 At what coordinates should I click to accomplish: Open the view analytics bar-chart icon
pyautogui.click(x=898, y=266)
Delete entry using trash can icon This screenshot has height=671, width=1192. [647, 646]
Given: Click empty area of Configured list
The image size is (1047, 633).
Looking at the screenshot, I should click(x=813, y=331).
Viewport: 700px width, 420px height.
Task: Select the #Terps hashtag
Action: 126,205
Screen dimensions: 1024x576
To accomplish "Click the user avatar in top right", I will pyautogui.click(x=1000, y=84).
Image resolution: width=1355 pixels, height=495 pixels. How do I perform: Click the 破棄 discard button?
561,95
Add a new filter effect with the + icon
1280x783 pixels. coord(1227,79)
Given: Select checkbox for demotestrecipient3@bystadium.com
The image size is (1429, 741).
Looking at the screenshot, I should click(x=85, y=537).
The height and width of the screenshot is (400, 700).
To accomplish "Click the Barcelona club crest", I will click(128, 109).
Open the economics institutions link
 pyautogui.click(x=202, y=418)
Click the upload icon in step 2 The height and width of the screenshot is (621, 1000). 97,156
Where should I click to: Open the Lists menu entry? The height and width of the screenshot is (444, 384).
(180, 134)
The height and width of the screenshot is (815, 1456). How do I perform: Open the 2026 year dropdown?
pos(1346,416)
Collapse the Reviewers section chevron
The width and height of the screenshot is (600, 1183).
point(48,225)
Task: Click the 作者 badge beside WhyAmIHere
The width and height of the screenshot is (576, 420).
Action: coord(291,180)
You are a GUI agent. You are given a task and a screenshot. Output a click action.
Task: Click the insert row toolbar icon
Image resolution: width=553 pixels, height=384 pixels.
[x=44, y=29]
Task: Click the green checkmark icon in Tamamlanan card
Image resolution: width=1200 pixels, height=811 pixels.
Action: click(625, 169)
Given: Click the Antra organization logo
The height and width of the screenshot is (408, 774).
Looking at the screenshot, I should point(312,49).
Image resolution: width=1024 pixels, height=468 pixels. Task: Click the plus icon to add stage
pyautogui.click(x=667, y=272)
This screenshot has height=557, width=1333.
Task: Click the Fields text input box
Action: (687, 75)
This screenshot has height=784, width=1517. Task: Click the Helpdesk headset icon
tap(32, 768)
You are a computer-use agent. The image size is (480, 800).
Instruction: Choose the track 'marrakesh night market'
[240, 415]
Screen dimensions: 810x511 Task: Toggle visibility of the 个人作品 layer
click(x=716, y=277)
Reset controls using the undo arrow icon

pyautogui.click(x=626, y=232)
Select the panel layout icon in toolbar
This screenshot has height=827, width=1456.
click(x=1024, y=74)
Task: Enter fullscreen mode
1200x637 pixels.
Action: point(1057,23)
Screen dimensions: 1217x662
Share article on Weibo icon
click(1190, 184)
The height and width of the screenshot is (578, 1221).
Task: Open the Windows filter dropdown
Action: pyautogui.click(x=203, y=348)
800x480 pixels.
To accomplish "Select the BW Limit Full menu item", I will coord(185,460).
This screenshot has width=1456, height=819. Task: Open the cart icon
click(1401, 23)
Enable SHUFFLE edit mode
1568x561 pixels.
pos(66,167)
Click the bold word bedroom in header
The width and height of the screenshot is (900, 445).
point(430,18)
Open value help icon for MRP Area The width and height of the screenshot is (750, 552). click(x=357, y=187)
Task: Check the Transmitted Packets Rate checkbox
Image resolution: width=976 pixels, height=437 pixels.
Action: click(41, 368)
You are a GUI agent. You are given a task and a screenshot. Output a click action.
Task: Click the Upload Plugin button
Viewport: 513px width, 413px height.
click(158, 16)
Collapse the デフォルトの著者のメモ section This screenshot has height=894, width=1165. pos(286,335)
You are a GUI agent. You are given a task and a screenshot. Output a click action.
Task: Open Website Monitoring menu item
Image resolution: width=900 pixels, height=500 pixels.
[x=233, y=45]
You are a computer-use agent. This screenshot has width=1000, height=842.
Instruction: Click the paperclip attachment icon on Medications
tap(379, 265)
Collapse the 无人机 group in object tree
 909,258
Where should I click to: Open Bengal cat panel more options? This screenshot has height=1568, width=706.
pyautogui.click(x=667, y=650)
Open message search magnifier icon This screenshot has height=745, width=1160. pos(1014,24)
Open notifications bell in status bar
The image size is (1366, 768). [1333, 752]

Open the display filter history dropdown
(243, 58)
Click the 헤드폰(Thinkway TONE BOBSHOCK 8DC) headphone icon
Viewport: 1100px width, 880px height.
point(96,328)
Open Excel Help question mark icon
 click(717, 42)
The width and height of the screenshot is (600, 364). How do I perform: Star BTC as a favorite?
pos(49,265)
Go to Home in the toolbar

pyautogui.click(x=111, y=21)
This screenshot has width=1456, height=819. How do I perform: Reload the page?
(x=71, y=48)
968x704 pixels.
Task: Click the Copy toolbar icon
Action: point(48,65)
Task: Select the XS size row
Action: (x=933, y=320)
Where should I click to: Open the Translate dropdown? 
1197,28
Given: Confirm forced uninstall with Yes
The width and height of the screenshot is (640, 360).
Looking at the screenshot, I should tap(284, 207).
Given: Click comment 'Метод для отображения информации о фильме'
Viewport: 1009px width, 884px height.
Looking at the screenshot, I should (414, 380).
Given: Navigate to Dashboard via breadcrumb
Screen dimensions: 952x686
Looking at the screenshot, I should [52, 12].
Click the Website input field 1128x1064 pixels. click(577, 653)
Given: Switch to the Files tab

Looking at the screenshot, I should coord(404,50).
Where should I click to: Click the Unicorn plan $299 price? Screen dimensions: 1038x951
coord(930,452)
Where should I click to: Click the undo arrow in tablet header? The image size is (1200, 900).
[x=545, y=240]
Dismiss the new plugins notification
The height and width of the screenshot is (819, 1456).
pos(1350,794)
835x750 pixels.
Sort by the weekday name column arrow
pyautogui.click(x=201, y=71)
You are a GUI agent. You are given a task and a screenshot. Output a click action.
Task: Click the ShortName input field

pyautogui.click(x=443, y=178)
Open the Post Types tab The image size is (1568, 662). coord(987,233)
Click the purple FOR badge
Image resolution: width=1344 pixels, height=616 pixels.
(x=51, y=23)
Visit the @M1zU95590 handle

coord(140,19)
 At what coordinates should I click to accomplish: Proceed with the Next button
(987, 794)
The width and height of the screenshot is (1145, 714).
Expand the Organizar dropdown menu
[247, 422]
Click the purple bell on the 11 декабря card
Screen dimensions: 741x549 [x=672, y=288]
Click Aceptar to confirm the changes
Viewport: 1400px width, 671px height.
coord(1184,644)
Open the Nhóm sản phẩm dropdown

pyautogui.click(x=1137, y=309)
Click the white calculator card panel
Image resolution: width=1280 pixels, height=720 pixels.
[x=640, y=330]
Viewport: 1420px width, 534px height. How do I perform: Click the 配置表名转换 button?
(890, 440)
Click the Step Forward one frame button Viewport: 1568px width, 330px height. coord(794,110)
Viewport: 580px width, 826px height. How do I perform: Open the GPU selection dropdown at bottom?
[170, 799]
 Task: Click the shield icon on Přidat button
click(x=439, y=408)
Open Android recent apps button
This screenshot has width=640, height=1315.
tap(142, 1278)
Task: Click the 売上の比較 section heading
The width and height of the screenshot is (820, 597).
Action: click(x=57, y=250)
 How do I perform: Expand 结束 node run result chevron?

============

• _Instructions for the task_: From the records above, extract exactly and only the lines that begin at the line with "Where should I click to: Click the Unicorn" and stop after the line with "835x750 pixels.".

• _Answer to the exercise_:
Where should I click to: Click the Unicorn plan $299 price? Screen dimensions: 1038x951
coord(930,452)
Where should I click to: Click the undo arrow in tablet header? The image size is (1200, 900).
[x=545, y=240]
Dismiss the new plugins notification
The height and width of the screenshot is (819, 1456).
pos(1350,794)
835x750 pixels.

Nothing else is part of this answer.